*** Opening DATASET ***
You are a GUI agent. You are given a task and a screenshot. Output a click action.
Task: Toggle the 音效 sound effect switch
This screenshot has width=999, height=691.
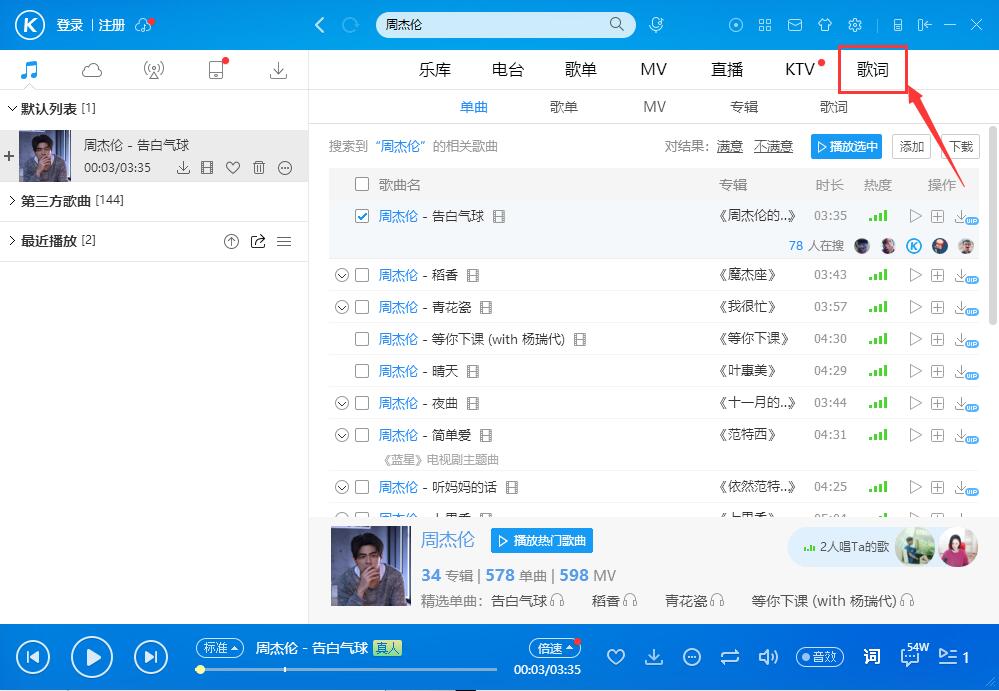[x=819, y=657]
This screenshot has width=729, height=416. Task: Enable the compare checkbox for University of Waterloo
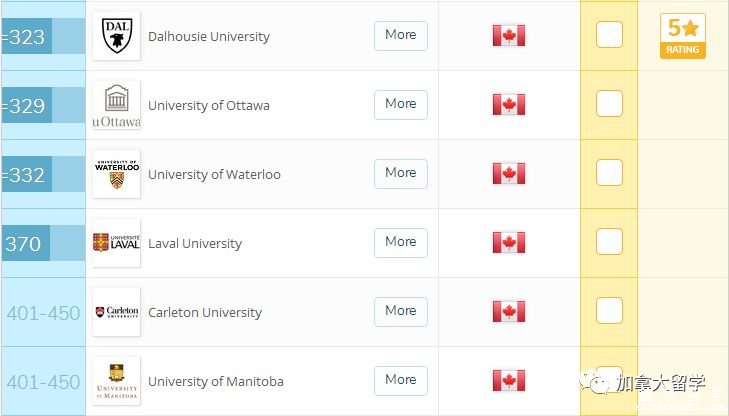[x=609, y=172]
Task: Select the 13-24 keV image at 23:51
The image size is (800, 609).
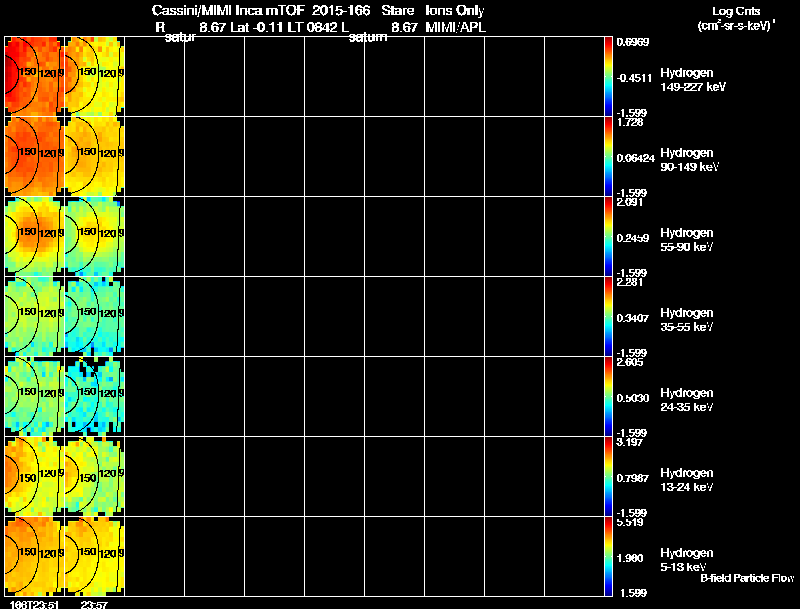Action: (35, 476)

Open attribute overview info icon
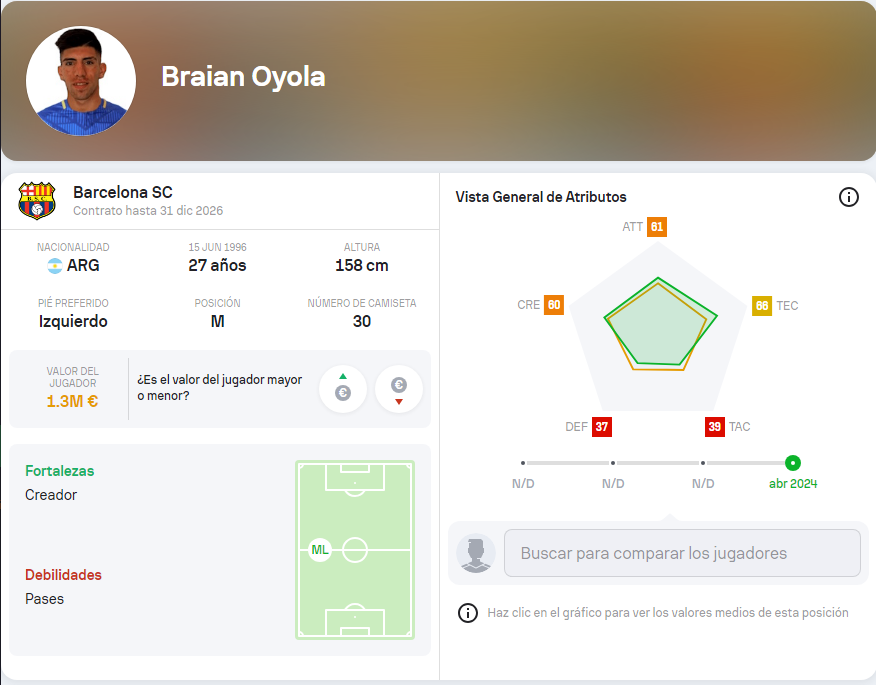coord(848,197)
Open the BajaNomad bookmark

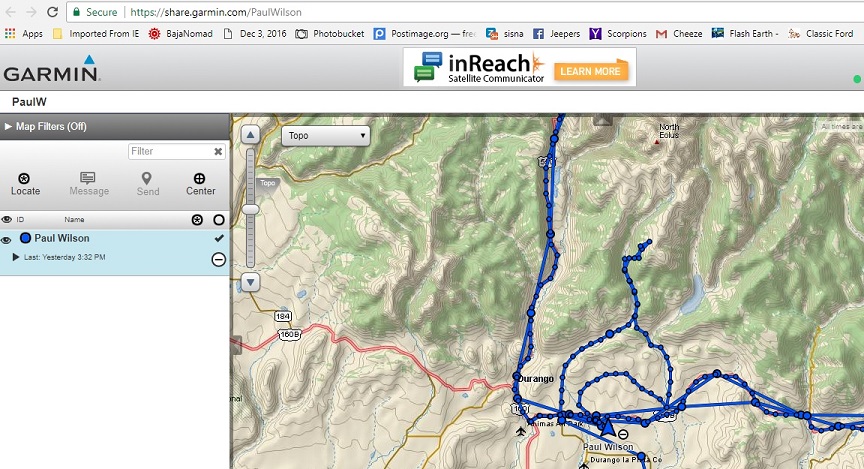pyautogui.click(x=180, y=33)
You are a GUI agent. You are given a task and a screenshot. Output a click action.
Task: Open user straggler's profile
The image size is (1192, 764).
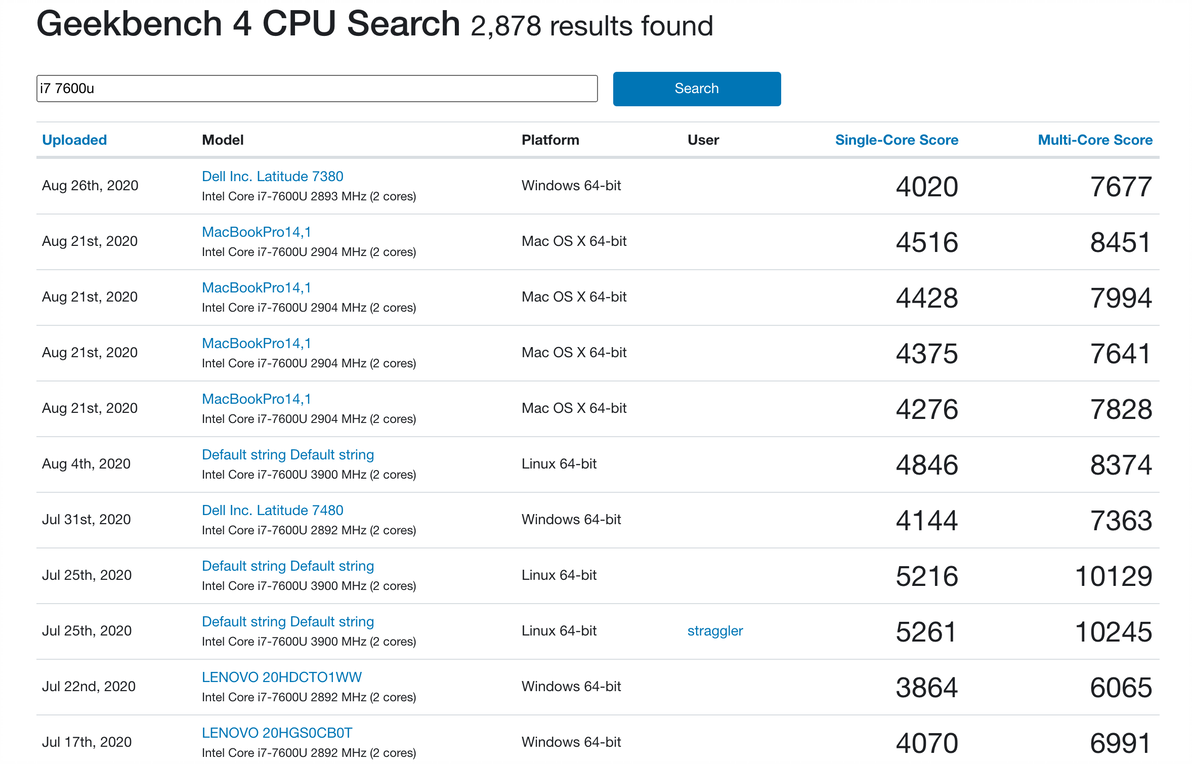pos(715,631)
*** Closing DATASET ***
**TASK STATEMENT**.
Go through the listing above and retype each line exactly, apart from the pictures.

**EXERCISE SOLUTION**.
You are a GUI agent. You are given a task and a screenshot. Output a click action.
Task: Toggle the 音效 sound effect switch
This screenshot has width=999, height=691.
[x=819, y=657]
This screenshot has width=729, height=416. Task: Enable the compare checkbox for University of Waterloo
[x=609, y=172]
Task: Select the 13-24 keV image at 23:51
The image size is (800, 609).
Action: (35, 476)

Open attribute overview info icon
coord(848,197)
Open the BajaNomad bookmark

pyautogui.click(x=180, y=33)
You are a GUI agent. You are given a task and a screenshot. Output a click action.
Task: Open user straggler's profile
The image size is (1192, 764).
pos(715,631)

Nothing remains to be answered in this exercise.